* _What the exercise asks_:
What's needed is a full, exact retyping of the records.
┄┄┄┄┄┄
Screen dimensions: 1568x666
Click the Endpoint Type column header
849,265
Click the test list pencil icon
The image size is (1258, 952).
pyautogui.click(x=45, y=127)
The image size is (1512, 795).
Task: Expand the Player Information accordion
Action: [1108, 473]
┄┄┄┄┄┄
* _Answer below_:
Screen dimensions: 1568x666
Click the Endpoint Type column header
849,265
Click the test list pencil icon
The image size is (1258, 952).
pyautogui.click(x=45, y=127)
The image size is (1512, 795).
Task: Expand the Player Information accordion
Action: [1108, 473]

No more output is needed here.